──────── RECORDS SHOWN ────────
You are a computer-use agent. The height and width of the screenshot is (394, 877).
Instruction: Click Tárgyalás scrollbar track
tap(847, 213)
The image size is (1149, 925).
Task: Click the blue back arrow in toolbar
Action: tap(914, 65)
────────
| WHAT YOU WILL DO |
In full and without error, restate the data.

| WORKED SOLUTION |
You are a computer-use agent. The height and width of the screenshot is (394, 877).
Instruction: Click Tárgyalás scrollbar track
tap(847, 213)
The image size is (1149, 925).
Task: Click the blue back arrow in toolbar
Action: tap(914, 65)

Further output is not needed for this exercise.